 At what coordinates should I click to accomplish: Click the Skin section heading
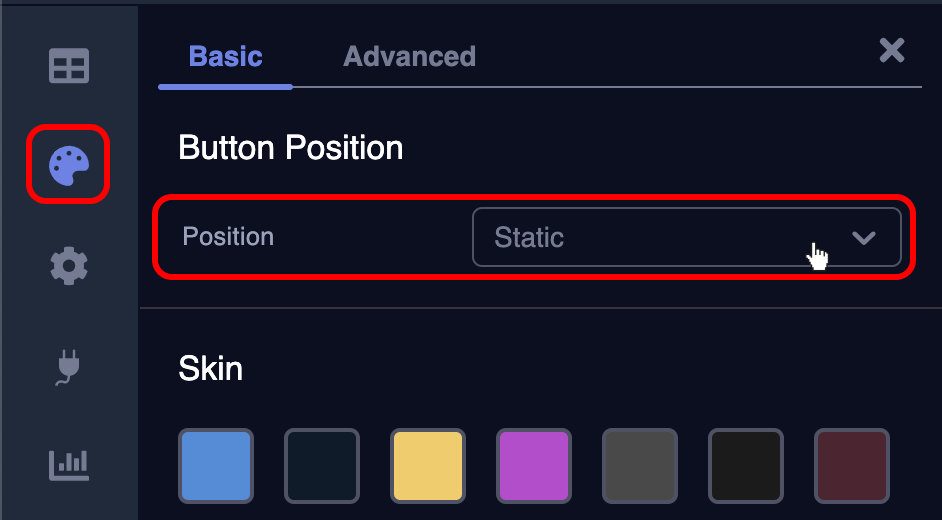coord(210,368)
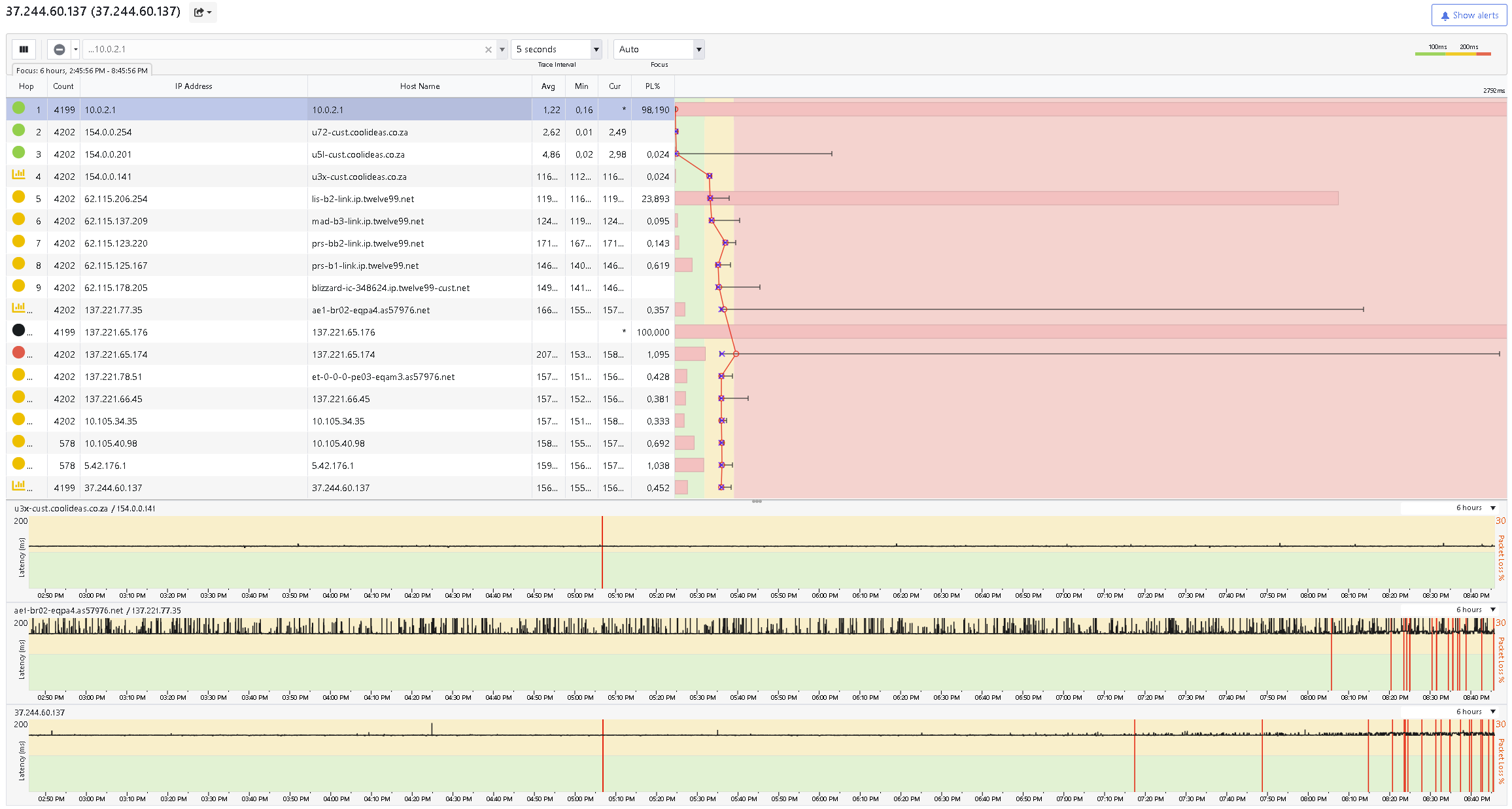Click the Show alerts bell button
This screenshot has width=1512, height=809.
1469,15
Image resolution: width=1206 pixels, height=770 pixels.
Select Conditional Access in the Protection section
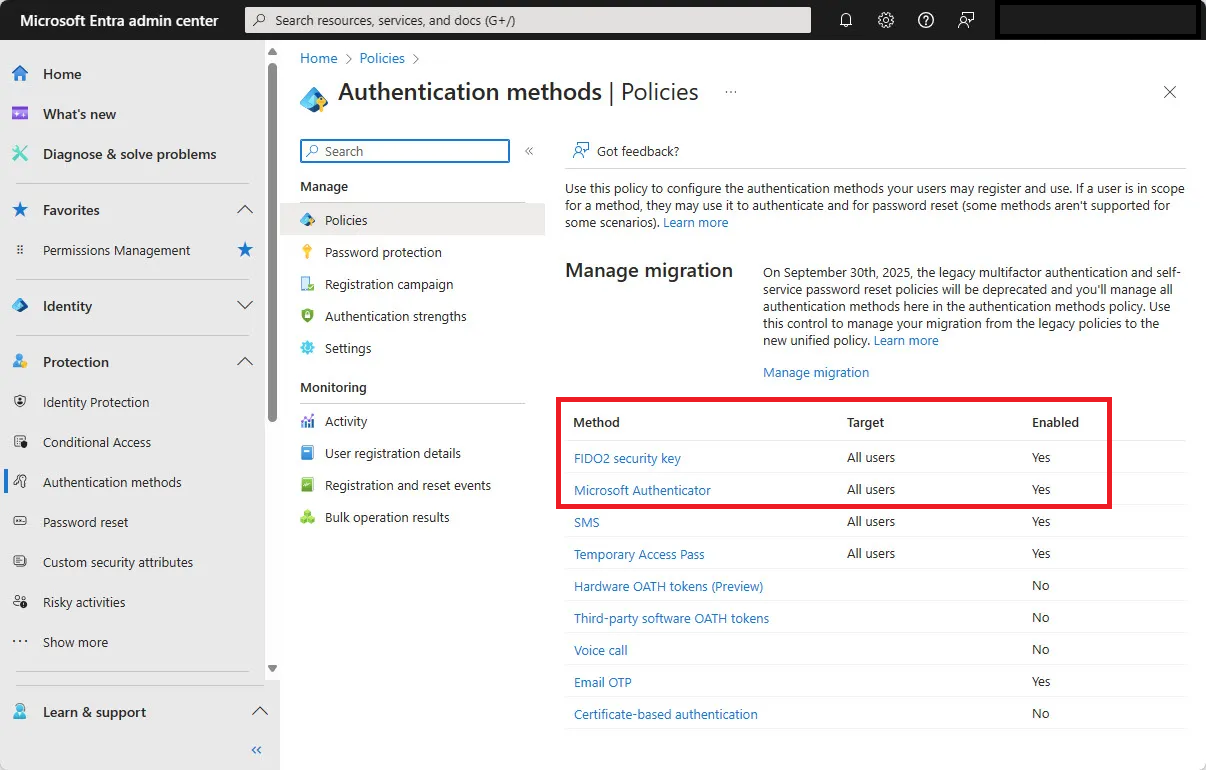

━━━━━━

What you should do> Copy each line above exactly. Images do not belong in the copy.

Response to the exercise>
 At what coordinates should I click to accomplish: Click the Skin section heading
coord(210,368)
Click the Show alerts bell button
This screenshot has width=1512, height=809.
1469,15
Image resolution: width=1206 pixels, height=770 pixels.
Select Conditional Access in the Protection section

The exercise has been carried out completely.